- Education: University of Michigan; Yale University;
- Scientific career
- Fields: Cognitive Neuroscience
- Institutions: Temple University

= Ingrid Olson =

American cognitive neuroscientist

Ingrid Olson is an American professor, who is the Thaddeus L. Bolton Professor of Psychology and Neuroscience at Temple University in Philadelphia, Pennsylvania. At Temple University, she serves as the director of the Cognition and Neuroscience Area. She is an expert on the biological basis of human cognition, with special focus on memory and social cognition. As of 2023, she has produced around 100 scientific publications, which have been cited around 14,000 times.
==Biography==
Ingrid Olson was born in Muskegon, Michigan. She attended Muskegon High School and did her undergraduate degree at University of Michigan. She got her PhD at Yale University and she conducted her postdoctoral research at the Yale School of Medicine.

==Research==
Dr.
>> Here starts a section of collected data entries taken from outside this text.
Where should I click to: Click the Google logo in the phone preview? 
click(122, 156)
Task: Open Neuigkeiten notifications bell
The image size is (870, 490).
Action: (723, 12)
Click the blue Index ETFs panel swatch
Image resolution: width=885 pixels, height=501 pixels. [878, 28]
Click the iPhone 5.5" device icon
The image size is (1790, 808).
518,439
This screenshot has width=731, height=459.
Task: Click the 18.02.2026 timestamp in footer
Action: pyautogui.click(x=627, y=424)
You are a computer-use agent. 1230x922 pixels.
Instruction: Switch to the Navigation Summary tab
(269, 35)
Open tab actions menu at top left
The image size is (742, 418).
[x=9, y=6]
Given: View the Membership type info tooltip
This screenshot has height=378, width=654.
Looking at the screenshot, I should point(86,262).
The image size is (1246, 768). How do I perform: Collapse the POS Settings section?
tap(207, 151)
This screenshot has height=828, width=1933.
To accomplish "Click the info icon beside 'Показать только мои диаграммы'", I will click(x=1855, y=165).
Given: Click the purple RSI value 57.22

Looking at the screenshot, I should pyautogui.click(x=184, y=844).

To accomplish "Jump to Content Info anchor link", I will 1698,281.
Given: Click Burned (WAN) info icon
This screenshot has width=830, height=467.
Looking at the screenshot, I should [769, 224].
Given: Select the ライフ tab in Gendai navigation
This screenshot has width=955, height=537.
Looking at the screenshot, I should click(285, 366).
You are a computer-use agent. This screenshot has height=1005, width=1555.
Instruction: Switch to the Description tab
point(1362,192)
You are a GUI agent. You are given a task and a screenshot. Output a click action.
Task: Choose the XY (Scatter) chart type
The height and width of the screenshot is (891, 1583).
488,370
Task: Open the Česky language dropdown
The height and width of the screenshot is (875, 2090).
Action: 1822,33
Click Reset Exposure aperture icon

Olson's graduate research was focused on visual statistical learning and visual short term memory
. She published one of the first studies showing that the hippocampus plays an essential role in maintaining information over very brief delays, going against dogma that this structure was only essential for long term memory. She has also done research on how our brain remembers people and other forms of social memory and how this sort of memory can be improved by electrical stimulation of the anterior temporal lobes. Newer work, in collaboration with Nora Newcombe, has focused on how the brain matures to support episodic memory in young children. She has helped establish the fundamental role of neural white matter, such as the Fornix (neuroanatomy), Uncinate fasciculus, and Cerebellothalamic tract, in orchestrating complex cognitive processes such as episodic memory, person memory, and social cognition. Her research program is funded by grants from the National Institute of Health.